Nas Telas - LENTO E ESTRANHO
     
 

Carlos Augusto Brandão

PUBLICADA EM 20.06.14


Cães Errantes, de Tsai Ming-liang concorreu ao Leão de Ouro no último Festival de Veneza e agora chega ao circuito.
 
O filme é fiel ao estilo do diretor de Taipé, com o uso de planos imóveis e longos,  narrativa lenta e clima pesado.  Literalmente por vários minutos, a câmera fica parada focalizando a cena e levando os espectadores à reflexão sobre a trama que está sendo mostrada.
 
Como costuma acontecer, tem provocado opiniões divergentes onde tem passado: enquanto os admiradores do estilo do diretor aplaudem,  outros acham  o filme longo demais e abandonam a sala antes do final da projeção.
 
Cães Errantes retrata um pai e seus dois filhos vagando às margens da moderna Taipei, nas matas e rios dos arredores, na periferia da cidade, na chuva.
 
O sentido da trama envolve duas crianças vivendo o melhor que podem  com o pouco dinheiro que o pai ganha, se alimentando com restos de alimentos vindos de shopping centers. Em um desses shoppings, uma funcionária se encanta pela menina e acaba por salvar as crianças de um desfecho trágico.
 
O diretor foi um dos selecionados para a edição 2013 do Festival de Nova York, onde já mostrou vários de seus filmes. Entre outros, What time is it there (2001) e  Goodbye Dragon Inn (2003).  Ele também integrou o projeto coletivo Cada um com seu cinema, com It’s a Dream. O projeto, que reuniu 33 diretores, teve a participação de Walter Salles, com A 8944 km de Cannes.
 
A coletiva com Ming-liang foi realizada com poucas pessoas na sala, mas com muita participação e curiosidade sobre o filme e o futuro do diretor. Leia os principais trechos:
 
Por que a decisão de não ter uma história no seu filme?
 
Eu sempre optei por este tipo de cinema, então não é uma novidade não haver uma história neste, que foi provavelmente o mais difícil. Eu trabalho duro em todo o processo, nas filmagens, na edição, e o objetivo era realmente não ter história.
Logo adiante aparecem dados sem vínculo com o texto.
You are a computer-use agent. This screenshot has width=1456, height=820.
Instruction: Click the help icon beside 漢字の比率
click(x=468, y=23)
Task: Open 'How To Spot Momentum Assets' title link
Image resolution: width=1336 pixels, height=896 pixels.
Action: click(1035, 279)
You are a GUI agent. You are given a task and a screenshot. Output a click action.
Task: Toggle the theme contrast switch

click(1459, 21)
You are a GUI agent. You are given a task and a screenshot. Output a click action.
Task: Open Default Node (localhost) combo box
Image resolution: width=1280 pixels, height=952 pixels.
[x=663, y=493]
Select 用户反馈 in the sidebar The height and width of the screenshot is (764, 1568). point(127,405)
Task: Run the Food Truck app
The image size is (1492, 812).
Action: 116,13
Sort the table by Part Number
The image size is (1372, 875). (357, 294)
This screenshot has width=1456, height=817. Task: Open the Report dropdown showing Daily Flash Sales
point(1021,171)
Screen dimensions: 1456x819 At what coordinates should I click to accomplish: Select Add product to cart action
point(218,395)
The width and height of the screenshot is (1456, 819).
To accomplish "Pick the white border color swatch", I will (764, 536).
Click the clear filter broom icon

Originalmente havia um roteiro sobre um homem desempregado e sua família.  O personagem permaneceu, mas  o roteiro desapareceu.
 
Procurando seguir o ritmo da nossa mente, onde o tempo de percepção do filme encontra a realidade?
 
Eu procuro dar liberdade no tempo das cenas deixando os atores decidirem  quanto tempo uma determinada cena vai durar. Também dou  liberdade para os espectadores que podem decidir se querem continuar vendo ou não. A ideia é eliminar todo o tipo de constrangimentos. Às vezes quando vejo as cenas, eu mesmo as acho um pouco longas ou monótonas, mas é tudo muito real porque a vida não é sempre significativa. É isso que me intriga e que eu procuro filmar.
 
Há um método para filmar? Nas cenas internas o teto é mostrado, nas externas quase nunca se vê o céu, em quase todas há uma distância...
 
Eu acho que a câmera é uma ferramenta muito poderosa e você pode conseguir as coisas mais incríveis com ela. Quando estávamos fazendo as cenas fora eu fui atraído pelo brilho da areia, ao contrário das cenas internas. Nelas, o teto era tão bonito, que eu resolvi filmá-los.
 
Este parece ser o seu filme mais radical e há indícios de ser o último. Jiaoyou (Stray Dogs)  é sua despedida do cinema?
 
Para mim, a vida é sempre uma parte do processo de produção de filmes, o cinema é um meio, uma linguagem. Portanto a questão é o que se pode alcançar com esta ferramenta e dar para o público. Se olharmos para  história do cinema, veremos que a construção de um filme é complicada, assim como o seu ritmo, a velocidade e o tempo das cenas. Eu tento reinventar a linguagem do cinema, redescobrir coisas que foram esquecidas para que o público possa preencher o que está faltando com a sua própria imaginação.
 
Mas este é seu último filme?
 
Muitas pessoas, especialmente os jovens, acham que fazer cinema é só diversão, mas na verdade é um monte de trabalho, não sei se este será o último, o destino vai resolver.